Study: Consumers go nuts for plant-based fats

Dive Brief:

  • Of ten food categories tracked by the U.S. Department of Agriculture’s Economic Research Service, only one – nuts – saw per capita consumption increase from 2000 to 2010. As both nutritionists and industry spokespeople touted the nutritional value of nuts, daily intake rose by 26%, according to the report, detailed in Amber Waves.

  • Overall caloric intake during the ten-year period slipped to 2,478 calories per day, down 3% from 2,540 calories in 2000.

  • Fat consumption — partly because of nuts' new found fans — increased in the years between 2000 and 2010. Plant-based fat sources — including grains, produce, sugar and added fats — accounted for 71% of caloric intake in 2010, up from 70% in 2000. USDA figures show added plants-based fats made the largest “share of stomach” gain, at 2%.

Dive Insight:

Consumers are clearly paying  more attention to what they eat and where they get their calories from. Added sugar consumption dropped 11% between 2000 and 2010. This trend is likely to continue as the public becomes more educated about the health risks of high sugar levels, especially following recent state taxes on sugary beverages.

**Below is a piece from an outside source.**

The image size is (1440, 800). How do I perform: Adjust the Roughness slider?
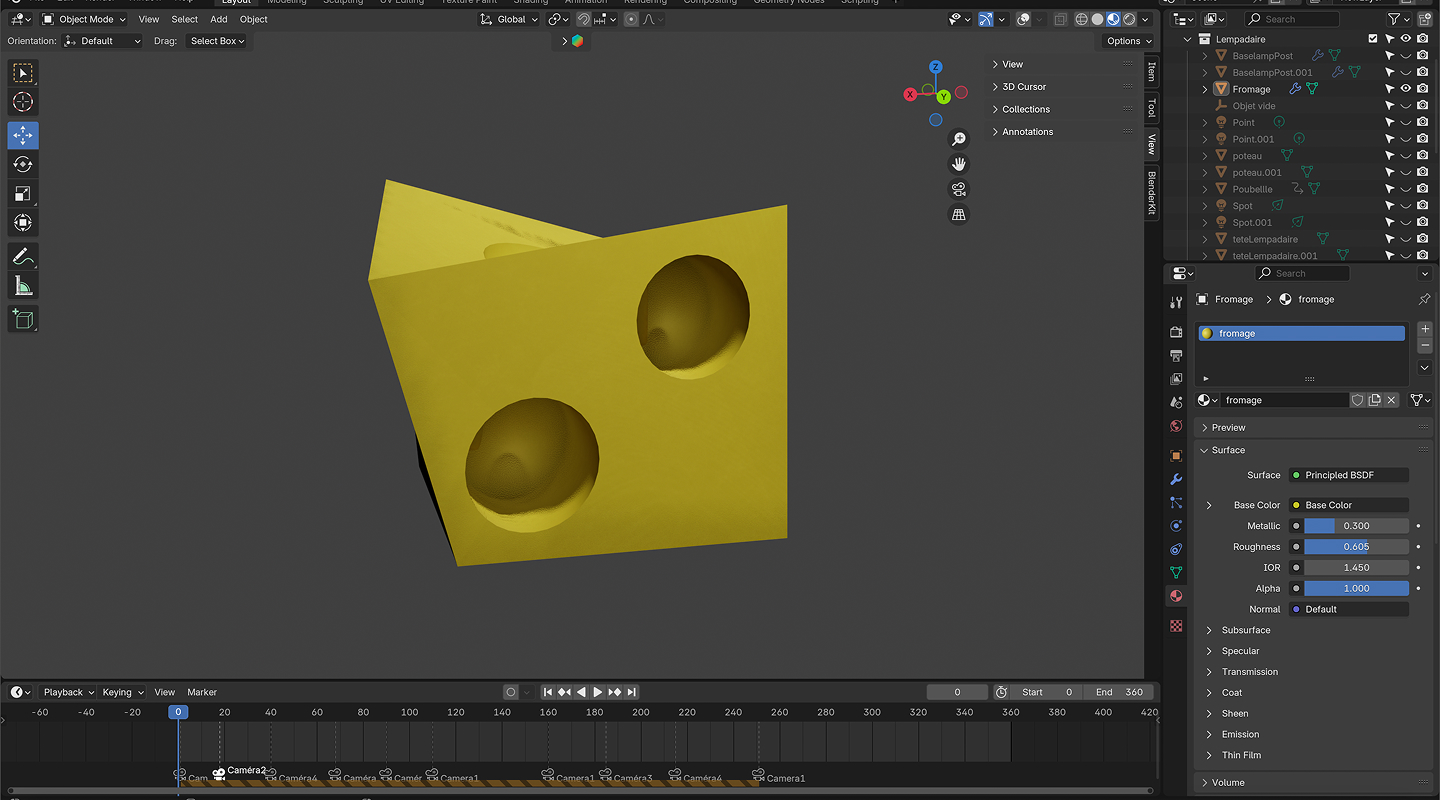[1355, 547]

Red meat and poultry also saw caloric losses in the report. As long as diets remain balanced, this is a positive change — fats found in meats can contribute to heart disease and other health issues, while plant-based fats do not.

Still, many consumers — millennials in particular — have begun to change the perception of fats overall. Once a no-no ingredient, younger demographics have begun to identify and consume sources of so-called “good fats.” Millennials who have eaten animal fats jumped from 15% in 2015 to 24% in 2016.

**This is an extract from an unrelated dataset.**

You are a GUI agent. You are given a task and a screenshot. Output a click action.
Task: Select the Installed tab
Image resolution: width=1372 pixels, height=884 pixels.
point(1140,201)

Fats from nuts are getting a new lease on life and are now hailed by many as a better-for-you diet ingredient. This is partially due to the rise of nuts as an alternative for dairy-free products, as consumers have moved away from traditional milk and yogurt applications. Nuts can also substitute for grains in gluten-free products, which have contributed to diets higher in plant-based fat.